Eigen-Image Analysis as a Quality Control Tool to Improve Deconvolution

Surface consistent deconvolutions have become increasingly more sophisticated and as a result onshore deconvolution can be seen as a mysterious black box process. Many of the available QC displays are difficult to interpret, mainly because it is hard to display the spatial distribution of frequency- variable effects, especially with 3D data sets. Many deconvolution problems are in fact directly related to geographically well defined surface areas, and manifest themselves in well defined frequency ranges. The challenge is to present this information in a way such that deconvolution problems can be easily and intuitively identified, and then rectified. To this end, an eigen-image analysis is employed to display surface consistent deconvolution quality control information (Wang et al, 2000).

In this approach, the source/receiver components are approximated by their first eigen-component.
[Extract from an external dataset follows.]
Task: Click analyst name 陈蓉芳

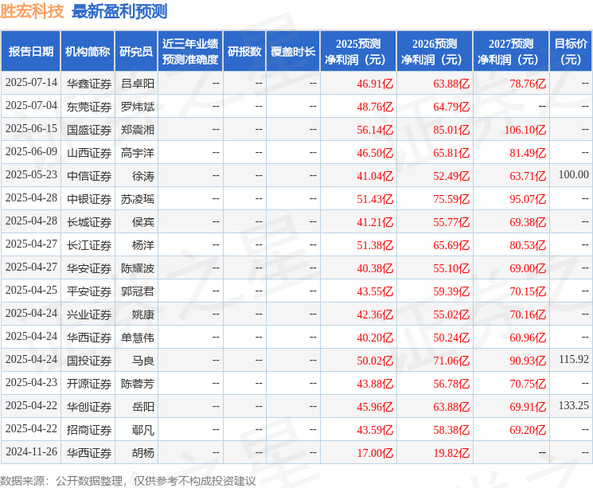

The eigen-vector in frequency space is an eigen-spectrum, which is the most dominant feature of all source/receiver components. In the reciprocal space, source/receiver space, it has the same meaning. This will become clear with the frequency slice presentation. Both source and receiver components will reflect surface conditions in similar ways. I will focus on the source component in the discussion and illustrations.
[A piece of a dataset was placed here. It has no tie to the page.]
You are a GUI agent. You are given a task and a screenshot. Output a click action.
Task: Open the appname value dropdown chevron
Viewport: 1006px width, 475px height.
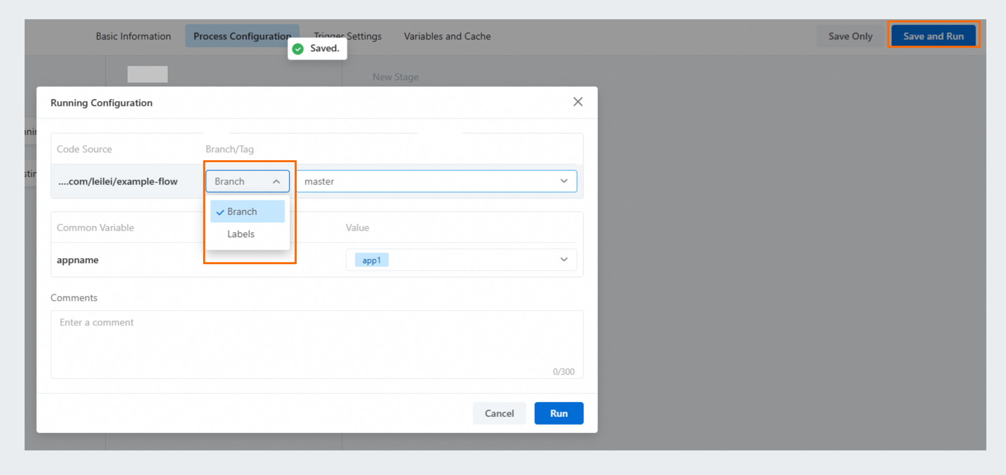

Figure 1 shows the source component db spectra of a 3D data set from a few shot lines, where a repetitive anomaly is observed, especially in the low frequency bands. To show this anomaly in map-view, frequency slices are handy. A frequency slice is the collection of db values of all source components at a fixed frequency. For 3D data, these values are presented in colour map-view. Figures 2a-2e show frequency slices at 4, 10, 16, 21, 57 Hz for the source components. If we ask for a most dominant feature of all these source component frequency slices, or the 1st eigen-image, it is shown in Fig.3. It is worth mentioning that similar features are observed in the receiver components.

In Fig.3, each source is represented by a single scaler, which is the relative amplitude of the eigen-spectrum. Analyzing amplitudes in Fig.3, the sources are classified into two groups, color coded in Fig.4. By examining source stacks, Fig.5, the minority source group is identified as the “noisy” group. It is assumed that these sources are contaminated by similar noise. A noise model (Fig.6) in turn is estimated, and deconvolution operators (surface consistent or otherwise) adjusted with the aid of this noise model. The improvements can particularly be seen in the economic zone of interest directly below the strongest reflector on the new source stacks (Fig.7).

Conclusion

Eigen-component analysis of surface consistent db spectra can be used as a tool to identify anomalies associated with surface conditions. When such anomalies show a good correlation between source and receiver images, then a surface anomaly can be identified. Such anomalies may be supported by other information. For example, a driller’s observations of gravel will support the spatial identification of a noisy surface area. With anomalous source/receivers isolated, the remaining portions of data can be considered “clean”, and deconvolution can be improved by the noise model thus established.

Acknowledgements

I am grateful to PanCanadian Resources Ltd. for allowing the use of their data as examples.